A troubled economy continues to take its toll on small to midsized businesses (SMBs). Just half of small business banking customers are now considered financially healthy. Of the rest, half are cash- or capital-constrained, and half are financially vulnerable. As a result, businesses are trying everything they can to stay afloat.
Nearly half of organizations plan to focus on liquidity management in the next year. Thirty-two percent plan to concentrate on cost-containment measures related to areas such as vendor contracts and staffing costs. Another 21% said they will focus on receivables, inventory and payables, while 16% are concerned with managing liquidity risk via better forecasting and cash flow tracking.
The “Embedded Finance Tracker®” examines the opportunities presented by cash flow and spend management technology in a down economy.
Just 26% of Main Street SMBs surveyed said they could access the equivalent of 60 days’ revenue. On the other hand, 17% said they have no source of emergency funding. Forty percent of businesses rely on credit cards, and nearly 31% said they use personal credit cards for business expenses. As loans from big banks become harder to find, 75% of SMBs say would most likely turn to digital-only banks.

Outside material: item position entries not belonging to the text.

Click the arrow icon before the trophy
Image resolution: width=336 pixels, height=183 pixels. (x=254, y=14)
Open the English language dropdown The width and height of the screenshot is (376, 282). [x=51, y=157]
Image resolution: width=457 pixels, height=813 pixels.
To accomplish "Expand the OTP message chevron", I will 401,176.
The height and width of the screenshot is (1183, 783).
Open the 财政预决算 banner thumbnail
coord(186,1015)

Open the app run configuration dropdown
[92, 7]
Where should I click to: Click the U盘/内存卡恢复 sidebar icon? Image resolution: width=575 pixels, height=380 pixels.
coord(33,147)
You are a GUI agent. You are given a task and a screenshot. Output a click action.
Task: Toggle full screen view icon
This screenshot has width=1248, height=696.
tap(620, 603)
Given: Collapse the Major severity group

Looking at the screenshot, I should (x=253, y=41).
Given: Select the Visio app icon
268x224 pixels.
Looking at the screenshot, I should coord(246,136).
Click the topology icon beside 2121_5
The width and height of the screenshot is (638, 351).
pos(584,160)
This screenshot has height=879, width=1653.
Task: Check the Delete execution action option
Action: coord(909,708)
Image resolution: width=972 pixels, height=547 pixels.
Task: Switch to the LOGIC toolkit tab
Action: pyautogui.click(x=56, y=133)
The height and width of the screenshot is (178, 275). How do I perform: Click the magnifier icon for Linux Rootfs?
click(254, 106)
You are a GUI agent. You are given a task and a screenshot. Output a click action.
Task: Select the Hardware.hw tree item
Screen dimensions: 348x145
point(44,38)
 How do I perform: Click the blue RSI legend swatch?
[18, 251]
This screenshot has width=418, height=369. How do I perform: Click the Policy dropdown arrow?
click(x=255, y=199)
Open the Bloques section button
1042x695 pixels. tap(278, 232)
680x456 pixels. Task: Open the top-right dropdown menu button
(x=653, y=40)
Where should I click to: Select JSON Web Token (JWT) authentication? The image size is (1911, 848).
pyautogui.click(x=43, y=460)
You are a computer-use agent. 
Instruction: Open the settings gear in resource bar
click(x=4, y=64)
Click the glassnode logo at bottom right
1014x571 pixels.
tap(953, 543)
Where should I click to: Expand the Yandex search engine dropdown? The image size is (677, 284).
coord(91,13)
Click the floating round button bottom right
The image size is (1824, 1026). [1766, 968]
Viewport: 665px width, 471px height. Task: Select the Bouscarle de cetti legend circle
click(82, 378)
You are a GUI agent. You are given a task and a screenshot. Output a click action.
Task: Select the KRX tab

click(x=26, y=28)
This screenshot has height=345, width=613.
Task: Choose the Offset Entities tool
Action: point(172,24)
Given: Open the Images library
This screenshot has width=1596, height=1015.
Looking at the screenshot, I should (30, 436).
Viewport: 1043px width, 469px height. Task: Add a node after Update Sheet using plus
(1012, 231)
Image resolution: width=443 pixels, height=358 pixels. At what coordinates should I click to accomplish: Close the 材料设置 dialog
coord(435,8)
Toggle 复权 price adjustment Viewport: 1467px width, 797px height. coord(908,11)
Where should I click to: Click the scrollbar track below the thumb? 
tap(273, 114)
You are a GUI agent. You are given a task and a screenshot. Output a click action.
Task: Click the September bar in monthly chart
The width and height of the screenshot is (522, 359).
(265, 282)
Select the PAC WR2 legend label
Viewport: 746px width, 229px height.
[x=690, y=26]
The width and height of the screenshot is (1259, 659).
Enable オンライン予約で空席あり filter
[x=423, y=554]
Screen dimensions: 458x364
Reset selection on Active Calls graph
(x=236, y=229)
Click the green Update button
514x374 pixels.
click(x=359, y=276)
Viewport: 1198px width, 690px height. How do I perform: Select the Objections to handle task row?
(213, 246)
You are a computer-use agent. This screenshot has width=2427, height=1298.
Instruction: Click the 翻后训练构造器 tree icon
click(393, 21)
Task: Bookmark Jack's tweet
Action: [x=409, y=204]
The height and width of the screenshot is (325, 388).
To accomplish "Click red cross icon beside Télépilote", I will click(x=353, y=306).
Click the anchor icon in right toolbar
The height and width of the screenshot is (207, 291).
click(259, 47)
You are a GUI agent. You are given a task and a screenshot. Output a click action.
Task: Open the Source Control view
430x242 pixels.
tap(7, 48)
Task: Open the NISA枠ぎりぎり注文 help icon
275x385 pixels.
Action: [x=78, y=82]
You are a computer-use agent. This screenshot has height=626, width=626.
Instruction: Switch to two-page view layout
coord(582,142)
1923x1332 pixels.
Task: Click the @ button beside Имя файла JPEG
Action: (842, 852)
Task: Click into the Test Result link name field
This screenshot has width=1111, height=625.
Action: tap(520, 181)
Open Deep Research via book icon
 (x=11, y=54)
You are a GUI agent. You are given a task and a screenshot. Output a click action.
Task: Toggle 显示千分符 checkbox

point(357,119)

For businesses, the cost of late payments is more than just dollars and cents. A recent study showed that, on average, European companies spend 29% of the working year just chasing down overdue payments. Forty percent of European businesses say they spend 10 hours or more every week pursuing those payments.
For more on these and other stories, visit the Tracker’s News and Trends section.
Spend management technology is becoming table stakes in every industry. But in times of economic uncertainty, many companies simply cut costs rather than making this necessary investment.
To get the Insider POV, we spoke with Global Rewards’ Isaac Itzkowitz to find out why a down economy is when companies should build the spend management systems they’ll need when the market roars back.
Businesses have tried several solutions to address cash flow issues. Sixty percent of SMBs have implemented real-time payment solutions to reduce the turnaround time between incoming and outgoing payments. Moreover, 48% of CFOs have invested in digitized working capital programs, with more than three-quarters reporting improvements.